Entregar-se a estas reações é sinônimo de catástrofe na apresentação, de acordo com Chequer. “O apresentador, nestas condições, perde a história que deveria transmitir e a conexão com a audiência, que é o que dá a ele os sinais para reajustar o discurso, a voz, o ritmo da fala. Isso tudo só é possível fazer quando se está conectado à plateia”, explica.

Eduardo Cury Adas, também sócio da SOAP, alerta: por mais que você tente disfarçar, o nervosismo fica evidente para o público. “Os sinais não verbais comunicam e acusam o que a comunicação verbal quer disfarçar, o que  pode desengajar a audiência”, diz.

“Para a audiência você não é o que é e, sim, o que aparenta ser”, explica Chequer. Mas como superar o medo de falar em público e fugir do fracasso anunciado? De acordo com os dois especialistas, três atitudes são essenciais. Confira quais:

Encare a apresentação/discurso como uma oportunidade

“Quando a pessoa se força a conscientemente encarar a apresentação como uma oportunidade, há a quebra deste modelo de pensamento em que falar em público é uma ameaça”, diz Adas.
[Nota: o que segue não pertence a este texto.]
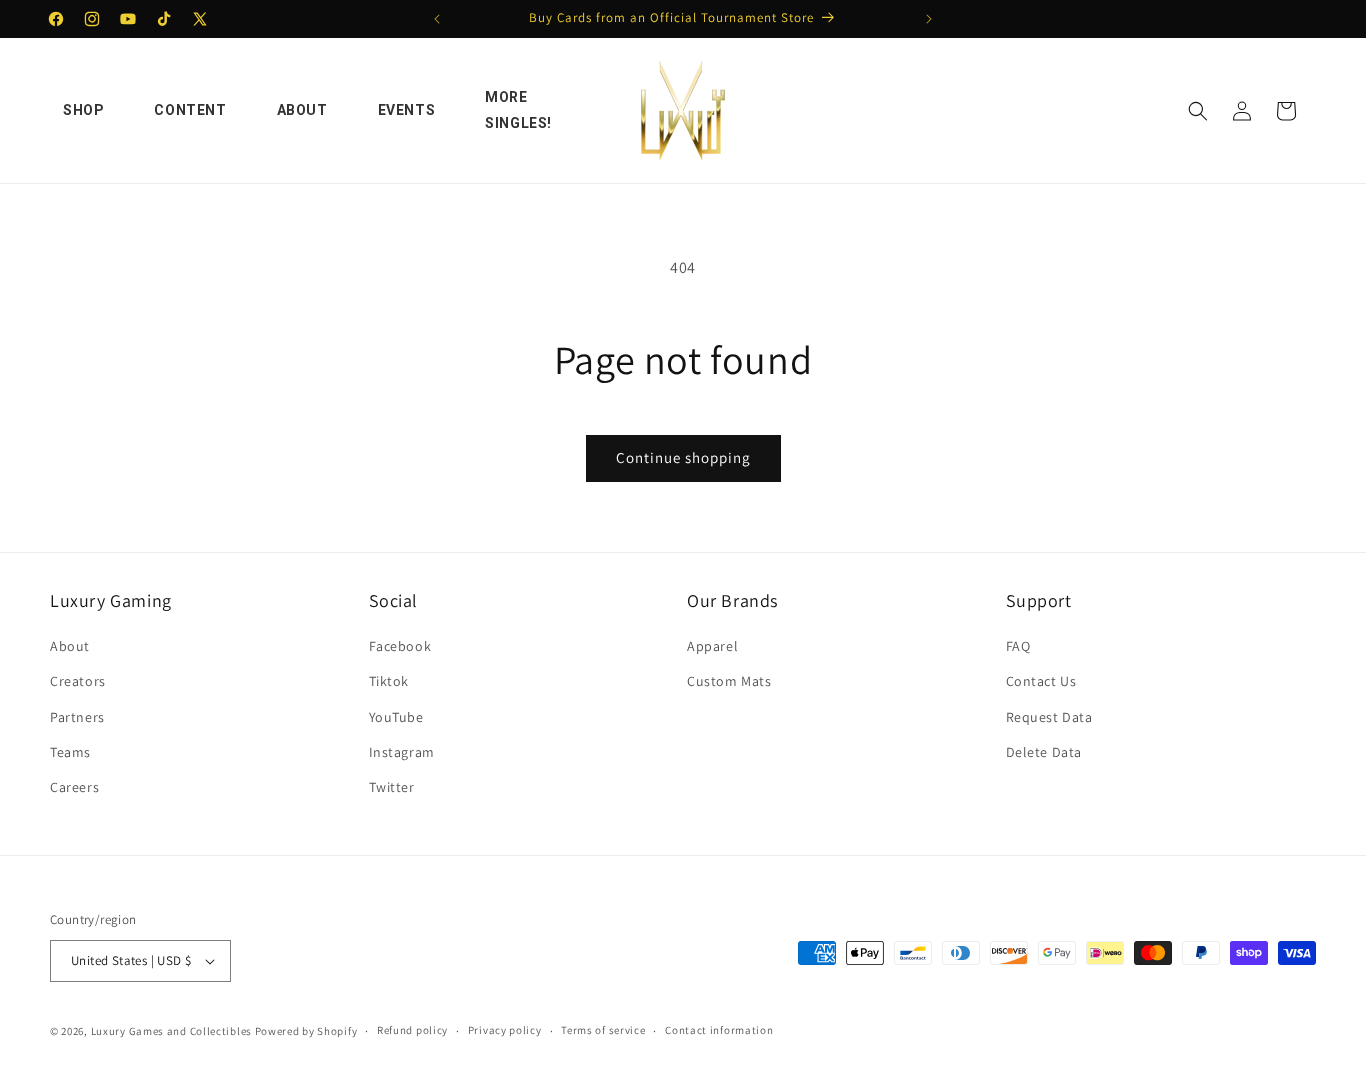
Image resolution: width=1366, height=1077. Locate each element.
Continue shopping (683, 457)
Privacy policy (505, 1030)
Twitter (392, 787)
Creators (78, 681)
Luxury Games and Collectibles (171, 1031)
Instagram (402, 752)
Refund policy (412, 1030)
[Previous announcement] (437, 19)
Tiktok (389, 681)
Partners (77, 717)
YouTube (396, 717)
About (70, 646)
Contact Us (1041, 681)
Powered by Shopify (306, 1031)
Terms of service (603, 1030)
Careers (74, 787)
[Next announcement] (929, 19)
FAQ (1018, 646)
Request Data (1049, 717)
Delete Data (1044, 752)
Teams (70, 752)
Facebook (400, 646)
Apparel (712, 646)
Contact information (719, 1030)
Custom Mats (729, 681)
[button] (1198, 111)
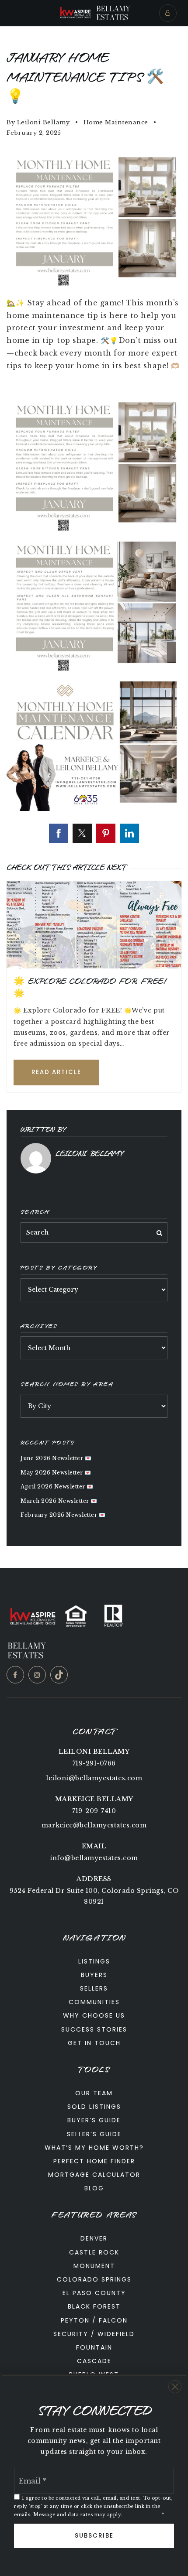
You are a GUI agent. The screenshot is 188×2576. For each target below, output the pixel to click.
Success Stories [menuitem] (94, 2029)
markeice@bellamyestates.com (94, 1825)
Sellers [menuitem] (94, 1988)
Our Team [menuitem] (94, 2093)
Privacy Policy (142, 2515)
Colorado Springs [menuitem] (94, 2279)
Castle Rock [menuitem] (94, 2252)
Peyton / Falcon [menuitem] (94, 2320)
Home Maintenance (116, 122)
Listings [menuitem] (94, 1961)
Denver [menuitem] (94, 2238)
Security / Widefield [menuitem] (94, 2334)
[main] (94, 797)
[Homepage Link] (75, 12)
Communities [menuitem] (94, 2002)
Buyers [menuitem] (94, 1974)
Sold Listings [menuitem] (94, 2106)
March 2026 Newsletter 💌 (59, 1501)
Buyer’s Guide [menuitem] (94, 2120)
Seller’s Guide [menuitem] (94, 2134)
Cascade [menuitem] (94, 2361)
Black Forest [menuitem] (94, 2306)
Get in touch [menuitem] (94, 2043)
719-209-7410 (94, 1811)
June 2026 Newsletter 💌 (56, 1458)
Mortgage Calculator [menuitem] (94, 2174)
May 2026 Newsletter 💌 (56, 1472)
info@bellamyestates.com (94, 1858)
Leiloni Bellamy (43, 122)
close (174, 2386)
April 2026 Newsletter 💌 (57, 1486)
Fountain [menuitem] (94, 2347)
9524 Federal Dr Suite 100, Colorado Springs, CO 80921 (94, 1896)
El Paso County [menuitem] (94, 2293)
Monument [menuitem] (94, 2265)
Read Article (56, 1072)
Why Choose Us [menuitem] (94, 2015)
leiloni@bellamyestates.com (94, 1778)
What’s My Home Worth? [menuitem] (94, 2147)
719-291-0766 (94, 1763)
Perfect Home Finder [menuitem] (94, 2161)
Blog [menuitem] (94, 2188)
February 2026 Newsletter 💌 (63, 1515)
No livro, “A Arte de Falar em Público”, o professor Stephan Lucas diz também que a melhor forma de vencer o nervosismo negativo é estimular pensamentos e imagens mentais positivas. “Para cada pensamento negativo, é preciso criar cinco positivos”, escreve Lucas.

Ao sintonizar a atenção ao eventual sucesso resultante daquela oportunidade, o corpo recebe a situação de outra forma. “A postura é outra e desperta outros tipos de reação”, afirma Adas. Motivação, euforia, animação e contentamento são alguns dos sentimentos estimulados por esta mudança de atitude e resultam em mais foco na mensagem da apresentação.

Treine, treine e treine mais um pouco

Quem sabe tudo a respeito do conteúdo da apresentação não teme. Por isso, dominar o conteúdo, conhecer todo o roteiro e as informações de cada slide são ações fundamentais para se sair bem na hora H.

As sensações do apresentador que faz o dever de casa são a de dever cumprido e de controle total. “Aqui na SOAP nós fazemos simulações da situação real para que o apresentador treine todos os aspectos”, diz Chequer.

Mas lembre-se, o primeiro passo de uma apresentação é ter um bom conteúdo a transmitir. “Não adianta estar bem treinado se não tem história. Ela precisa ter começo, meio e fim e servir a um objetivo bem claro. Quando a pessoa sabe que tem em mãos um bom material, já fica mais confiante também”, afirma Adas.

Respire devagar

O medo altera o ritmo respiratório, e é importante reverter este quadro para não sofrer consequências nefastas da falta de ar. “A respiração fica mais rasa e o cérebro, menos oxigenado, tem lapsos e entra e transe”, diz Chequer.

Minutos antes da apresentação, o ideal é respirar fundo e devagar. Mais oxigenado o cérebro tem mais poder de concentração. Durante a exposição, a respiração deve continuar no ritmo tranquilo.

Pequenas pausas no discurso são indicadas pelos especialistas. De um a dois segundos de parada fazem muita diferença. “Assim evita-se o uso de palavras vazias, como o ‘né’, ‘bom’, ‘então’, diminui o ritmo para quem tem o hábito da falar rápido, transmite segurança e coragem”, diz Chequer.